CRISTAL-02 is forming stars at roughly twice the rate of similar galaxies from the same epoch. But the wind is ejecting material even faster — twice as fast as the galaxy forms stars.
“Galaxy-killing” wind measured by Webb and ALMA
“If this rapid blowout continues, the galaxy could be dead in less than 50 million years,” Davies said. “That explains the origin of the mysterious massive dead galaxies in the early universe.”
Galaxies are considered alive when they are actively forming stars and dead when star formation has largely ceased. Dead galaxies are common in the modern universe, but astronomers have been puzzled by finding large numbers of them in the early cosmos — an era when galaxies were expected to be growing rapidly.

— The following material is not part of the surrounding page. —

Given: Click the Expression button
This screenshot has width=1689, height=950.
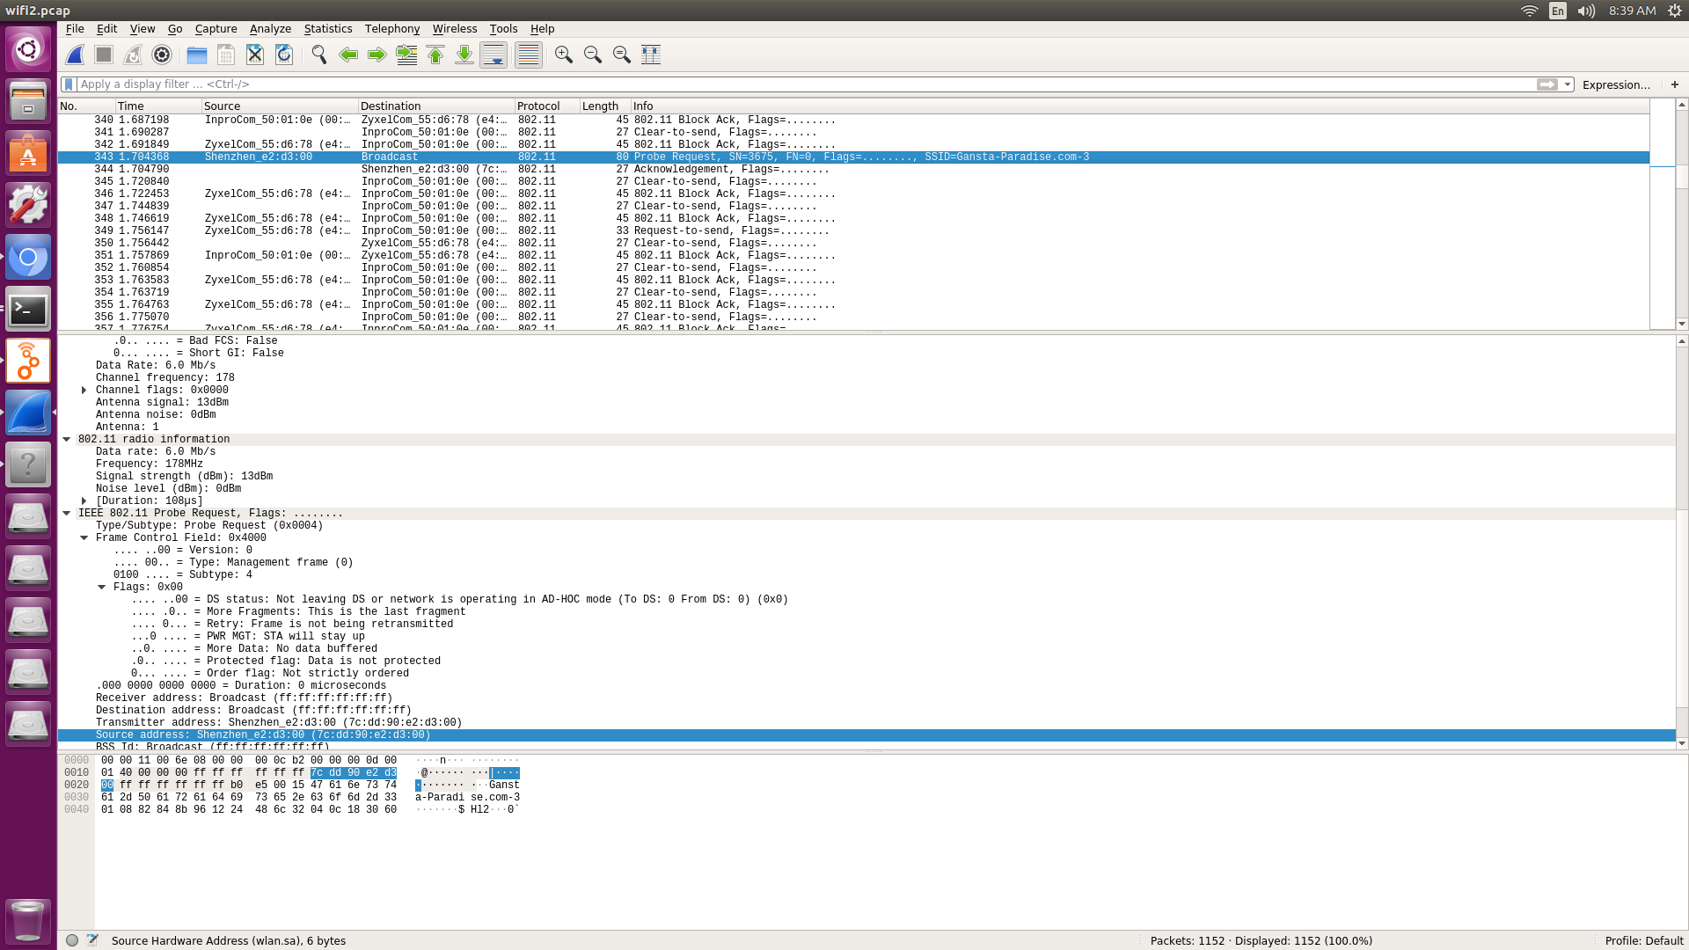Looking at the screenshot, I should click(1617, 84).
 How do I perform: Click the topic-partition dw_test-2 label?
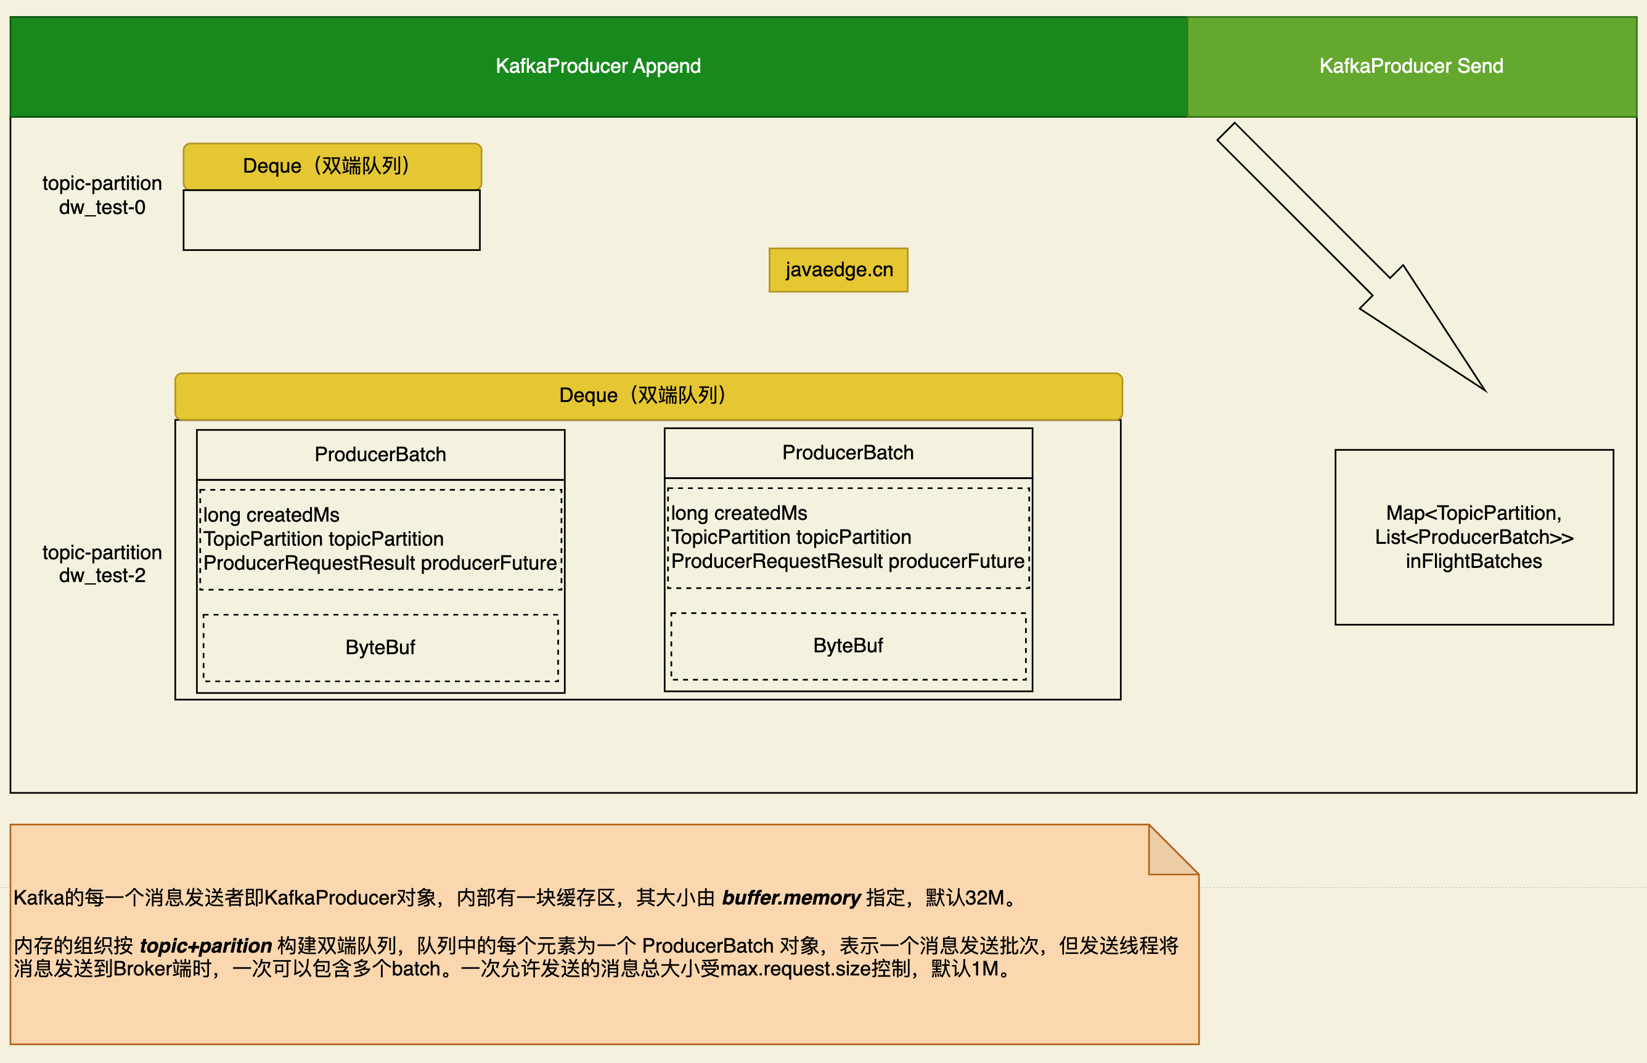click(x=102, y=564)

The discovery provides the first direct observation of a galaxy-killing wind in action at the critical epoch when these massive dead galaxies first appear. The wind is driven by the same intense star formation that causes galaxies to grow, creating a feedback loop that ultimately shuts down the galaxy’s growth.
Davies believes other galaxies likely face a similar fate, undergoing bursts of intense star formation followed by sudden quenching. The findings offer a natural solution to what had become a long-standing tension between observations and theoretical models of galaxy evolution.
The research team used JWST’s infrared capabilities to peer through dust and gas to the galaxy’s core, while ALMA traced the cold gas being expelled. Together, the two observatories provided a complete picture of a galaxy in its death throes.